# Stated exercise 1:
Answer these questions from the Mutapa Investment Fund article, each on its own line:
(a) How many entities has the fund organized into clusters?
(b) In what place was the CEO Africa Roundtable annual meeting held?
(c) What position does Mr Ernest Denhere hold at Mutapa?
# Stated exercise 2:
Reproduce word for word the part of the Mutapa Investment Fund article that opens with the words containing "There is a strong" and closes with "to the people.".

Mutapa Investment Fund clusters 66 entities to optimise benefits

THE Mutapa Investment Fund has organised 66 entities in its portfolio including their subsidiaries and state-invested enterprises (SIEs), into five clusters to optimise benefits, a senior official revealed. The current clusters encompass natural resources, energy and trading, infrastructure, industrials, financial services and real estate.

There is a strong belief that state-owned enterprises and parastatals under the direct control of the Mutapa Investment Fund will recover profitability or sustain it while enhancing investment assets for the public.

Several State-owned enterprises that have been struggling were brought together, along with some already profitable enterprises as part of the Government effort to convert them into viable companies.

There is high optimism that state-owned enterprises and parastatals put under the direct control of Mutapa Investment Fund are set to bounce back to profitability, or maintain profitability and build up the investment assets that belong to the people.

Speaking at a panel discussion on “Transforming State-owned Enterprises into African Champions” during the CEO Africa Roundtable annual meeting in Victoria Falls last week, Mutapa’s deputy chief investment officer, Mr Ernest Denhere, highlighted the clustering of entities to streamline strategies across the portfolio.

“There are about 66 odd companies in the fund’s portfolio, but there are some intermediary holding companies within that mix, some operational, some dormant, listed and state-owned entities,” he told delegates.

“In terms of management, what we have done at the moment is how best to understand the portfolio and see areas of improvement. Some companies are profitable, others are loss-making or breaking even.

# Provided material:
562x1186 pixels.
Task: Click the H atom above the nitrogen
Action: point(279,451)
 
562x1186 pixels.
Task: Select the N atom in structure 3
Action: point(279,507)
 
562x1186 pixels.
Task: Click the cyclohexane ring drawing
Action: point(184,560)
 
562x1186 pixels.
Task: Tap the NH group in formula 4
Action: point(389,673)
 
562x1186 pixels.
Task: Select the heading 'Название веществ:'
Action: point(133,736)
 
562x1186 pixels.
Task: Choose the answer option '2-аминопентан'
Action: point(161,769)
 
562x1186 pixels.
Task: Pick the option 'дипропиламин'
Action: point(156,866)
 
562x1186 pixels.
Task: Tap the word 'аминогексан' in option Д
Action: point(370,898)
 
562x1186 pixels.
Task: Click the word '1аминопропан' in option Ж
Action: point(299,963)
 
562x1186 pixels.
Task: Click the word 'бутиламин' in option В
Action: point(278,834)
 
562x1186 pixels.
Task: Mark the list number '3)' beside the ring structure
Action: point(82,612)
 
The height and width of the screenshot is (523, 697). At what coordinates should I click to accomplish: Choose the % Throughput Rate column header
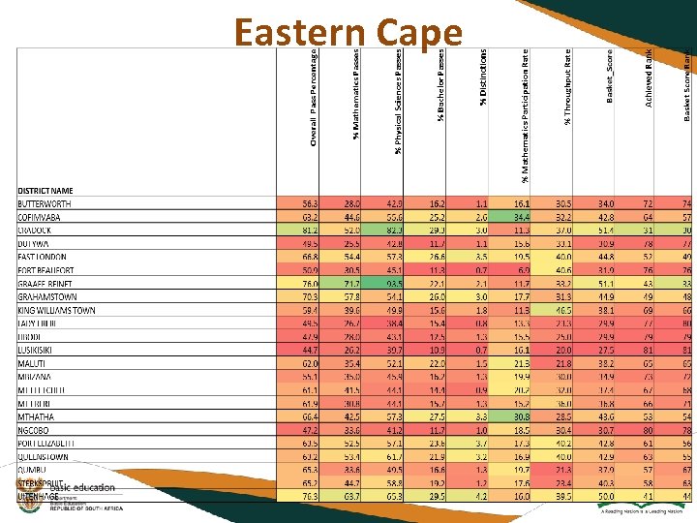[x=568, y=87]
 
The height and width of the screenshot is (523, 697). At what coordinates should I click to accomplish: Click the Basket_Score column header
[x=610, y=77]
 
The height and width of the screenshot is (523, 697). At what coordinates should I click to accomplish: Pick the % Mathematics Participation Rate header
[x=525, y=116]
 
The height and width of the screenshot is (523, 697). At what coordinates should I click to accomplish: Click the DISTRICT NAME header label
[x=45, y=191]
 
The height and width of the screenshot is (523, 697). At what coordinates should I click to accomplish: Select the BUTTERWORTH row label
[x=45, y=204]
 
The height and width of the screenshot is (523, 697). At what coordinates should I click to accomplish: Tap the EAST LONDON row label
[x=45, y=258]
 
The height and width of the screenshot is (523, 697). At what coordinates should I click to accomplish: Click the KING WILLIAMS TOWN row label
[x=56, y=310]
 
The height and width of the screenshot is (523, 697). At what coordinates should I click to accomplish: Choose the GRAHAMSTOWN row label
[x=47, y=297]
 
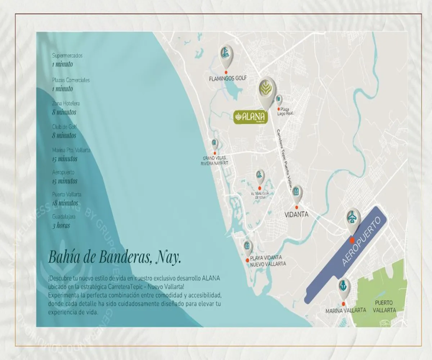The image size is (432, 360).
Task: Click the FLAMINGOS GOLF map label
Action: point(228,78)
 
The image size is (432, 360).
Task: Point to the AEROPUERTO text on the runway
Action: point(361,242)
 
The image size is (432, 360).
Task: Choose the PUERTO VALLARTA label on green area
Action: point(384,306)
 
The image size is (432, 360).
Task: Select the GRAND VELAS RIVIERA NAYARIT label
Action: point(215,161)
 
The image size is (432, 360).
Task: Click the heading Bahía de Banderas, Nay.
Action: point(114,258)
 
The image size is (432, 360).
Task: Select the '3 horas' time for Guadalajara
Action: point(61,226)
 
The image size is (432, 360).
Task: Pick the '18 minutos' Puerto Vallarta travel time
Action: point(65,203)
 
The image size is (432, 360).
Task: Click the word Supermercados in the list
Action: point(67,56)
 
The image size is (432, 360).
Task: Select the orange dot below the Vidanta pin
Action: point(297,207)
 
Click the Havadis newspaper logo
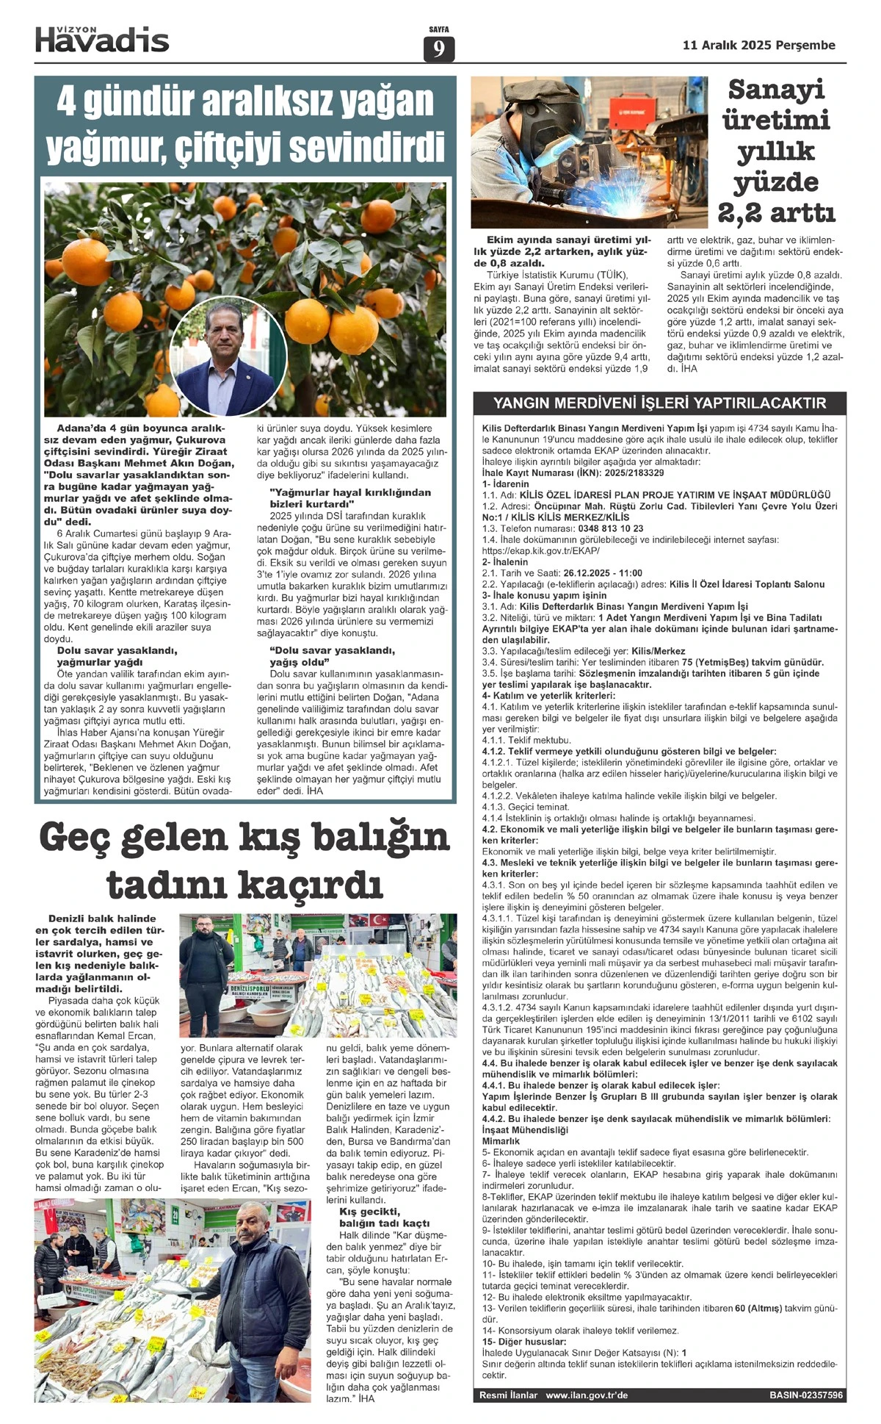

# Correct answer 1:
(a) 66
(b) Victoria Falls
(c) Deputy chief investment officer

# Correct answer 2:
There is a strong belief that state-owned enterprises and parastatals under the direct control of the Mutapa Investment Fund will recover profitability or sustain it while enhancing investment assets for the public.

Several State-owned enterprises that have been struggling were brought together, along with some already profitable enterprises as part of the Government effort to convert them into viable companies.

There is high optimism that state-owned enterprises and parastatals put under the direct control of Mutapa Investment Fund are set to bounce back to profitability, or maintain profitability and build up the investment assets that belong to the people.